▶ [Description of the task]: Take from the material every line that contains the word "will".

▶ [Data shown]:
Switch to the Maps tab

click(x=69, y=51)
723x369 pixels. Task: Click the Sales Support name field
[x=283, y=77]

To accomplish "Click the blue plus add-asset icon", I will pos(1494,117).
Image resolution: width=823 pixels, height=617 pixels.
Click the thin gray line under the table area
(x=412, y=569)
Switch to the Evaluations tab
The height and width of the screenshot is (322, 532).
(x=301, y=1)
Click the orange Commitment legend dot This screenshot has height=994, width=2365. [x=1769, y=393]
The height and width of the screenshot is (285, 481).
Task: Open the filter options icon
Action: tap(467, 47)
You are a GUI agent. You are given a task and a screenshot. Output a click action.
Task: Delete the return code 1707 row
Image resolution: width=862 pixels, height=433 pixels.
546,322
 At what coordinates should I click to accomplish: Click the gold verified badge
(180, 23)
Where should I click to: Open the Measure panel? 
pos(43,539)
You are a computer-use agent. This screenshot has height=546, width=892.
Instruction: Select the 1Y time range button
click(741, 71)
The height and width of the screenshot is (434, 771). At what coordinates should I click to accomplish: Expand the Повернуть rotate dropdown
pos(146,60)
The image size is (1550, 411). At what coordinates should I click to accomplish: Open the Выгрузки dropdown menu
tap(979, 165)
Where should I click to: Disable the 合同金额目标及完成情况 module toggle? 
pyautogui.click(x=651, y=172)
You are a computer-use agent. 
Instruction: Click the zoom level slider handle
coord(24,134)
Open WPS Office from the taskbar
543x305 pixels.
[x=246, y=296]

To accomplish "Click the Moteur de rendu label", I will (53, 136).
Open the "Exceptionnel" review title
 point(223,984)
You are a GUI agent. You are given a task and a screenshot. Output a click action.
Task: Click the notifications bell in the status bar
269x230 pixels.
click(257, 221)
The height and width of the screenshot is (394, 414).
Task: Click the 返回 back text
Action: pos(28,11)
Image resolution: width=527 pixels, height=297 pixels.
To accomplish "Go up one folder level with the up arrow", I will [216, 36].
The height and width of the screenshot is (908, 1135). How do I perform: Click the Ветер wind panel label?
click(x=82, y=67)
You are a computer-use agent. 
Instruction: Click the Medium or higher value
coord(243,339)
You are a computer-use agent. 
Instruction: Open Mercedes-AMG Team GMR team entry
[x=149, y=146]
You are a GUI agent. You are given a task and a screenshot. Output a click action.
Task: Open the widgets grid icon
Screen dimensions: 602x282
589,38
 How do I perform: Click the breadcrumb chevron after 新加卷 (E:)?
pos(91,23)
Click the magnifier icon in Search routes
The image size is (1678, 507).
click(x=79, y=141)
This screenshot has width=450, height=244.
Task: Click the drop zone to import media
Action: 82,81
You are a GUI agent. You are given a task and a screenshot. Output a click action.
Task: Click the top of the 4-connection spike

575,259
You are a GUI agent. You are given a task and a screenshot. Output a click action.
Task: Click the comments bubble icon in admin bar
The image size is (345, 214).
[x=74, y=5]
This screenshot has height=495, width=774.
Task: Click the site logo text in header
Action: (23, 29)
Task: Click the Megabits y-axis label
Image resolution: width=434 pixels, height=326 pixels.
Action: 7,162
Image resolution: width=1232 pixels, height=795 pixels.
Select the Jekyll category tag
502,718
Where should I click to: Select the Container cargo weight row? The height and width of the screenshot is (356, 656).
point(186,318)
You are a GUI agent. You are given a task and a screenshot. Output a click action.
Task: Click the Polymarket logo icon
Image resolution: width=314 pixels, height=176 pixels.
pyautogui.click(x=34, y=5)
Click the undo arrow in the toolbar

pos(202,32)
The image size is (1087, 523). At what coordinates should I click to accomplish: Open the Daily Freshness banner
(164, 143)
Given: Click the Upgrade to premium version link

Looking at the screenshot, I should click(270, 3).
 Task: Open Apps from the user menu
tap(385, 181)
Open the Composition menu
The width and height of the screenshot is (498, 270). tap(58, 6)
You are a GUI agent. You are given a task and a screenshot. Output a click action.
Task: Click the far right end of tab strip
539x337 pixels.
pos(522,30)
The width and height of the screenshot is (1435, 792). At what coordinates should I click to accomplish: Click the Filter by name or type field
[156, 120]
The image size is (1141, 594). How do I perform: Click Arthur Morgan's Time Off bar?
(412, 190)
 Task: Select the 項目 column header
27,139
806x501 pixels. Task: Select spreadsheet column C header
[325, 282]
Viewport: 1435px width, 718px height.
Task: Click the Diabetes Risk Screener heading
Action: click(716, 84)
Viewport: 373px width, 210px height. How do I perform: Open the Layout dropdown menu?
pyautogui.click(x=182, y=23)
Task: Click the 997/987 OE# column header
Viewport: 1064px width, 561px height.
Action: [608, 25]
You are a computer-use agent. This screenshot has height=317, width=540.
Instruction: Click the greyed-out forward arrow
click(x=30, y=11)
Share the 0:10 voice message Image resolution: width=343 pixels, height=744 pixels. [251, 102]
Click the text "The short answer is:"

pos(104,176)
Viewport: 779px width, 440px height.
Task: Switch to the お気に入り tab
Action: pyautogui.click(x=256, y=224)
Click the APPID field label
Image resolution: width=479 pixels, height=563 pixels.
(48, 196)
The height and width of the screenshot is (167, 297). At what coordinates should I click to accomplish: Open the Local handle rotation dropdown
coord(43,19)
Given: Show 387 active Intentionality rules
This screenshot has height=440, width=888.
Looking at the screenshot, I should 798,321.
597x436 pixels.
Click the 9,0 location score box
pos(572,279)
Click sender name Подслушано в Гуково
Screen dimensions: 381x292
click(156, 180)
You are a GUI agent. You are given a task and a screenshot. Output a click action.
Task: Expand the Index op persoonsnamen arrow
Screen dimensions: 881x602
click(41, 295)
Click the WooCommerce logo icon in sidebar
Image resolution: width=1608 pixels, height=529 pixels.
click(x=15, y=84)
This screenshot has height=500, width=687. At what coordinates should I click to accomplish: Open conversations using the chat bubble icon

▶ [Result for this task]:
To accomplish "Click the blue plus add-asset icon", I will pos(1494,117).
To accomplish "Click the Moteur de rendu label", I will (53, 136).
To accomplish "Go up one folder level with the up arrow", I will [216, 36].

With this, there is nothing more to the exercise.